Planning for the next 20 years

These days, 209 years after UVA’s inception, the biggest question for its planners and architects is: How to add to the university without losing Jefferson’s vision?

Last week, Richard Guy Wilson and David Neuman tried to answer that question in a community briefing to local residents on what UVA administrators envision for the future.

The Rotunda is undoubtedly the most recognizable feature of UVA’s Academical Village. Now, planners and architects have the arduous task to plan for the future while keeping the past in mind. Architectural History Professor Richard Wilson says, “we became suburbanized.” But UVA’s vision for the future is one of sustainable redevelopment rather than pure expansion.

Wilson, an architectural history professor at UVA, explored the architectural challenges of reinterpreting Jefferson’s ideals and adding to the Academical Village. From the lone, iconic Rotunda and Lawn in 1825 to today’s collections of new structures on Grounds, Wilson’s take is that “we became suburbanized.”

According to David Neuman, Architect of the University, in the 1960s, ’70s and even ’90s, there have been attempts at expanding the University to “an even more suburban style of campus,” by moving beyond the 250 Bypass toward Birdwood.

“I would say fortunately, that did not succeed, because the problems we would have in sustaining the institution would be incredibly more difficult,” said Neuman.

In fact, the University’s credo has now shifted towards redevelopment rather than expansion—with a small exception being the 110,000-square-foot South Lawn project that will be able to serve 12,000 students daily.
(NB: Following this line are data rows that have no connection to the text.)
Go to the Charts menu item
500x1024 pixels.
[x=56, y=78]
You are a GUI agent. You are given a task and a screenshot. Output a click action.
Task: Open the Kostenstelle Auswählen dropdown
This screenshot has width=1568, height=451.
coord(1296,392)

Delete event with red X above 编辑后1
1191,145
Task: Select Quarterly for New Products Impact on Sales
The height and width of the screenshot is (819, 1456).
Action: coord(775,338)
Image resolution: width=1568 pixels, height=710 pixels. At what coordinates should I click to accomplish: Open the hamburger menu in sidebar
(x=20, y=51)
The structure is slated to be open in the first months of 2010.

Neuman also commented on the use of density in planning for redevelopment. For example, the entire campus sits on 49 million square feet. Yet, the ground coverage—the ground that is actually occupied by a structure—is 10 percent. For the South Lawn project, it’s 13 percent.

The new dormitories on Alderman Road will be higher than buildings that were there before. Neuman said that the majority of the new dorms will be five-story structures, with two rising to six stories.
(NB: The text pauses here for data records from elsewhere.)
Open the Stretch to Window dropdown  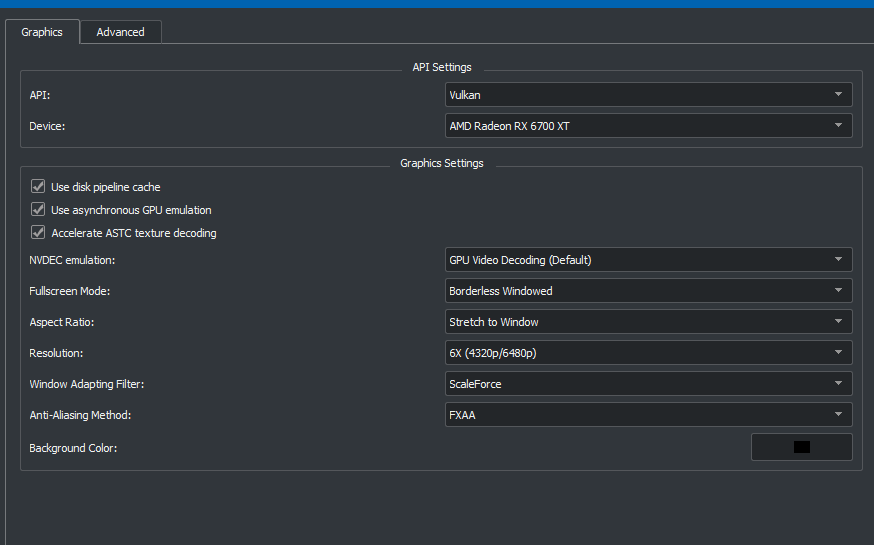[x=648, y=322]
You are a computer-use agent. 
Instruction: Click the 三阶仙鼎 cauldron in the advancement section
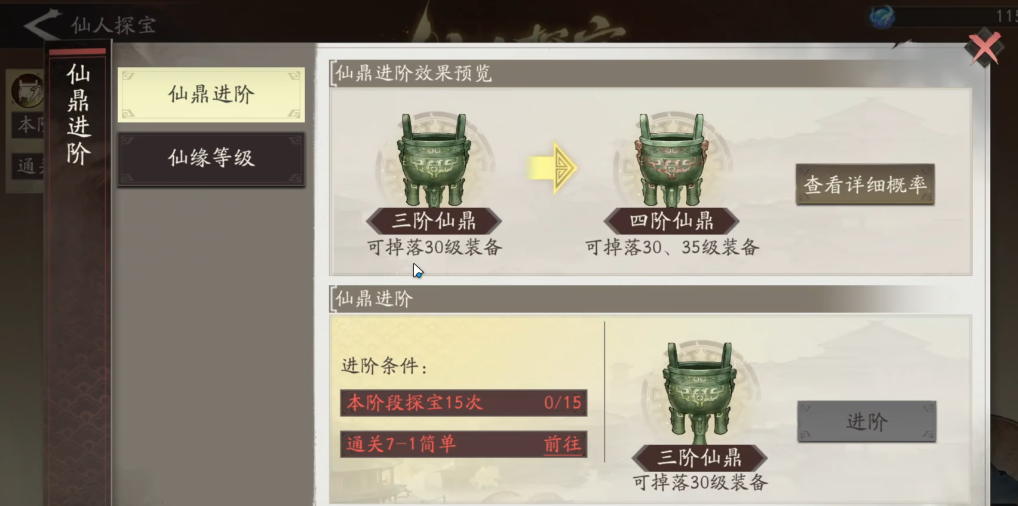(699, 392)
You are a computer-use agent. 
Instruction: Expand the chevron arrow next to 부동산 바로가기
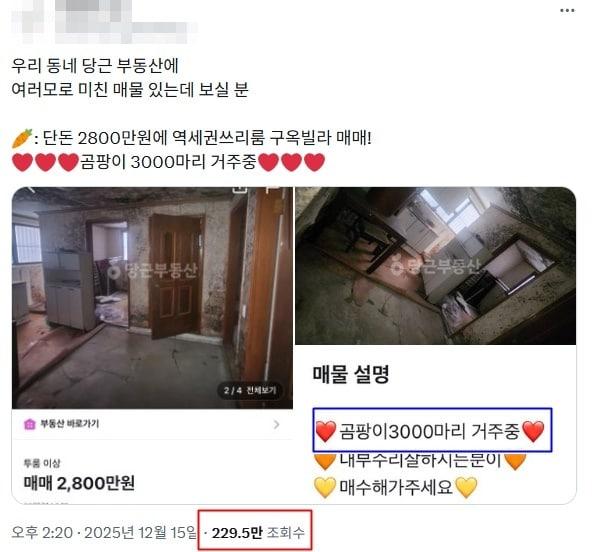pos(276,424)
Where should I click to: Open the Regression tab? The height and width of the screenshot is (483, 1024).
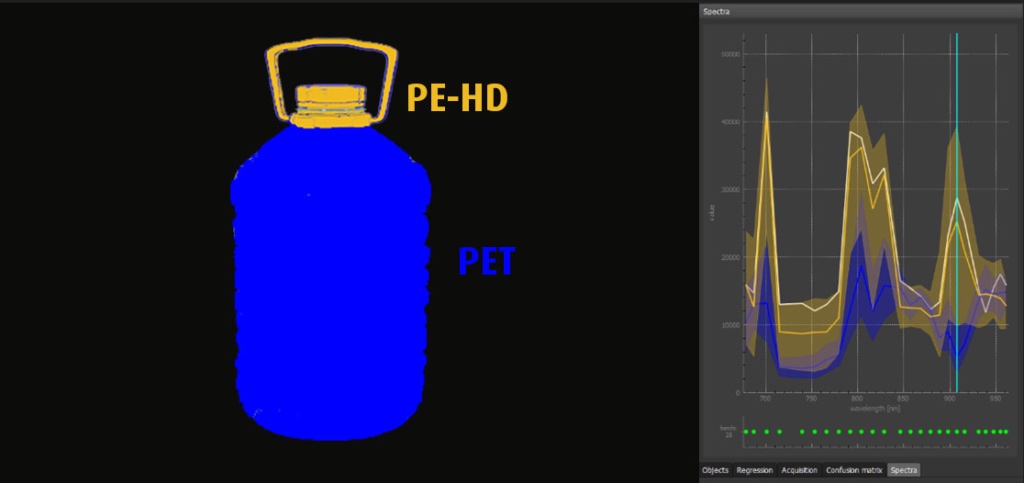click(755, 469)
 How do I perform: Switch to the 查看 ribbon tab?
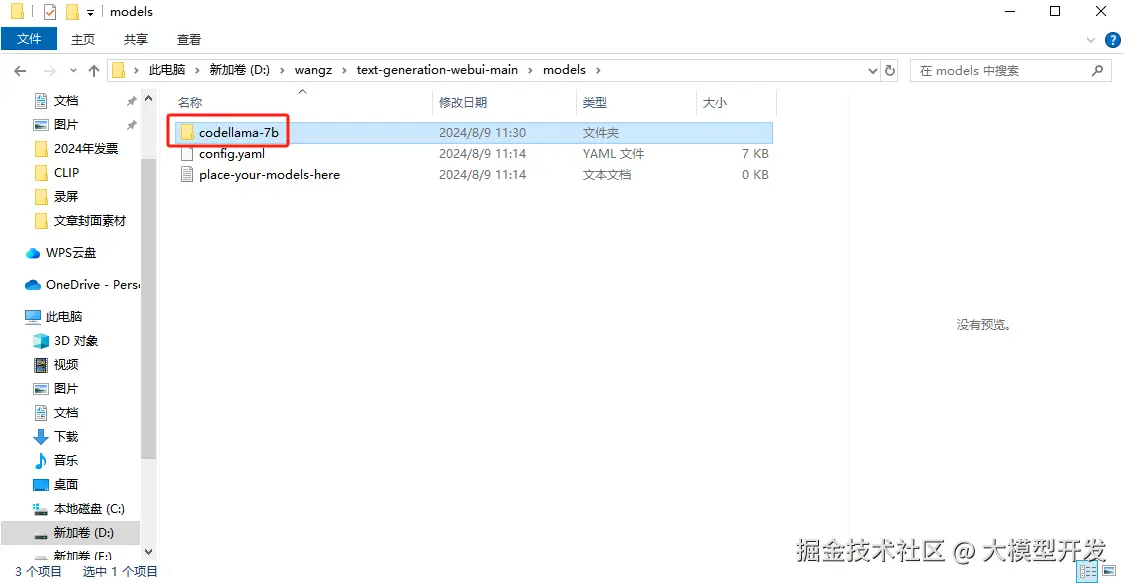[191, 39]
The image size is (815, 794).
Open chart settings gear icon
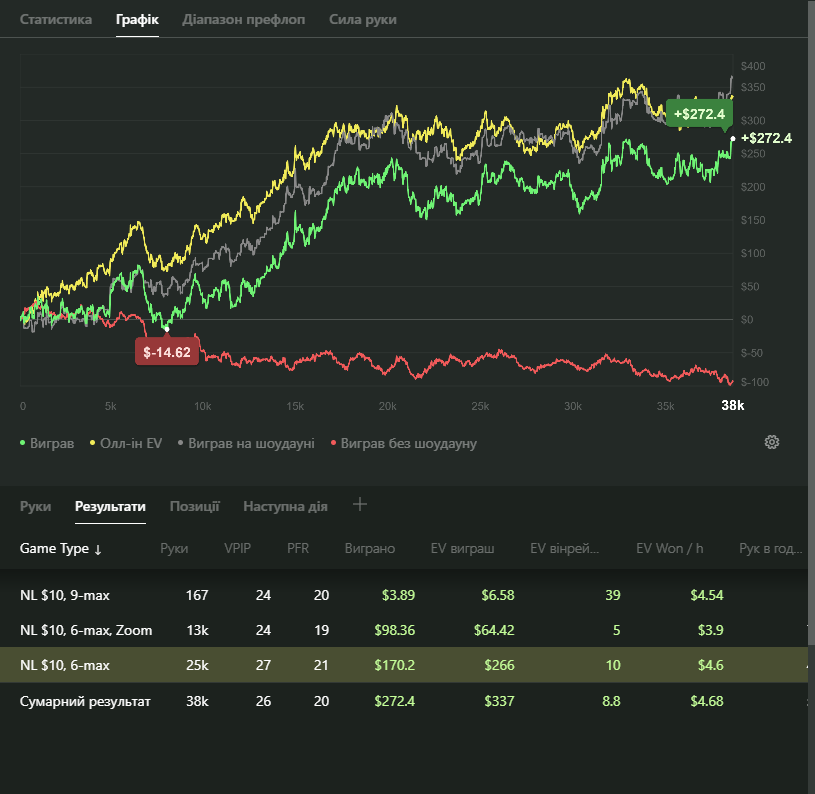point(771,442)
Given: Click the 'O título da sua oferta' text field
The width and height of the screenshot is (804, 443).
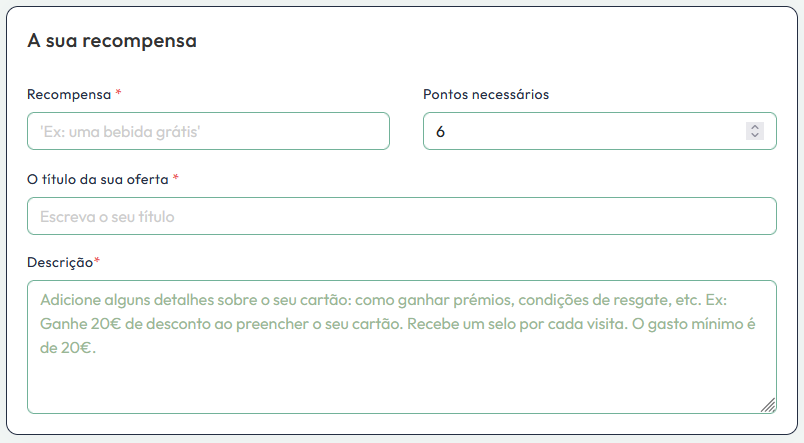Looking at the screenshot, I should tap(401, 216).
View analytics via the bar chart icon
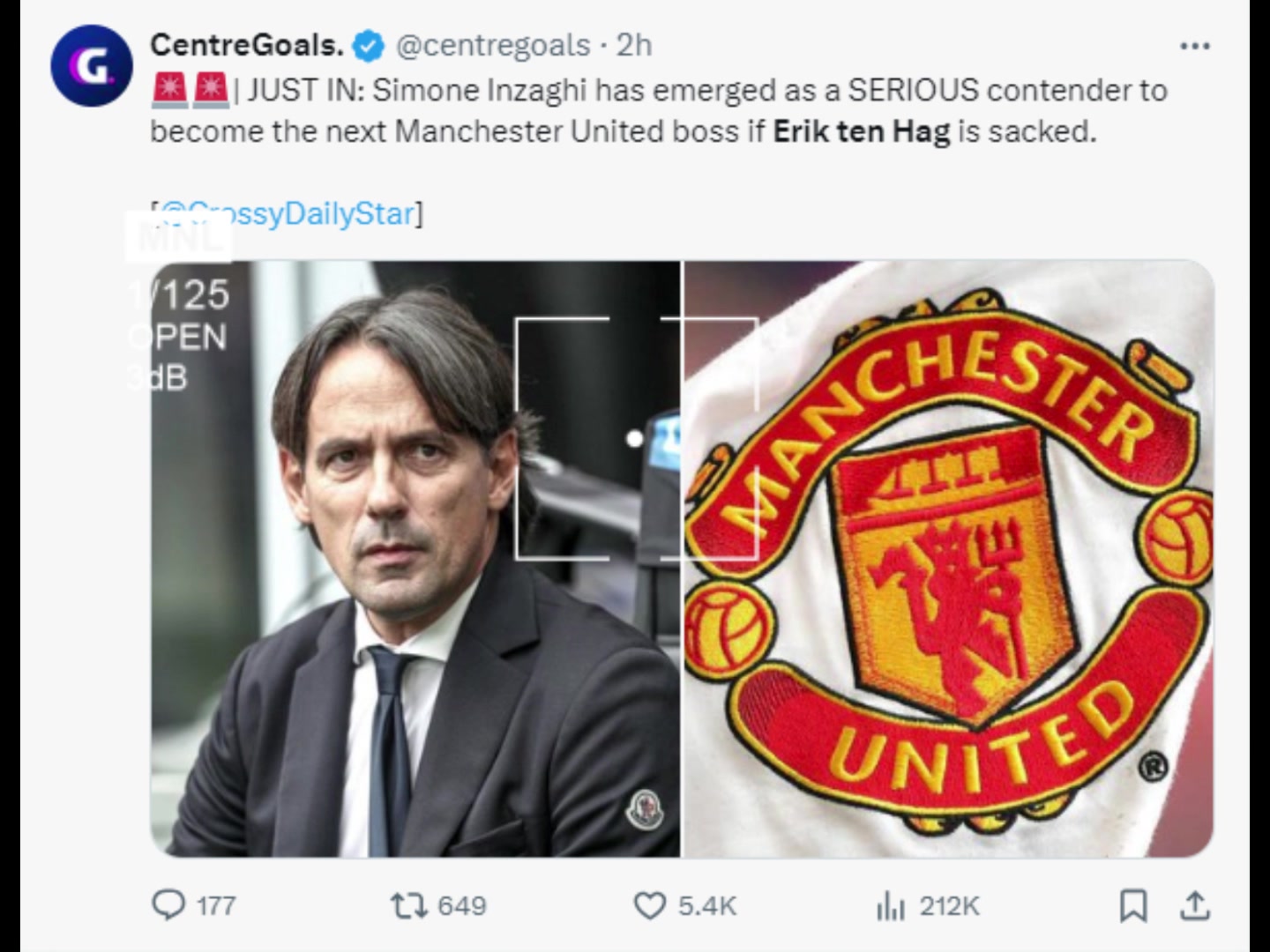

As far as population growth, Neuman said that because of an agreement with the commonwealth, each year UVA grows “at a somewhat larger scale than what we would prefer. But nonetheless, we are also growing in our abilities to do research, our abilities to have better health care and so forth and that puts a strain on these redevelopment zones.”
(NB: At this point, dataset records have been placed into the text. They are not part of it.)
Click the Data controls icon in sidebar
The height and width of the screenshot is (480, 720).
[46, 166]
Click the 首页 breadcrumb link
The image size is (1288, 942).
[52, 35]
The University has instituted the Grounds Plan, a guide that will direct land-use planning for the next 20 years. According the Grounds Plan website, the Office of the Architect realized that using a traditional master plan for future development, by merely adding building sites, would not be satisfactory. A vital part of the plans, reads the website, “is to keep future growth within the existing developed area of 1,135 acres.”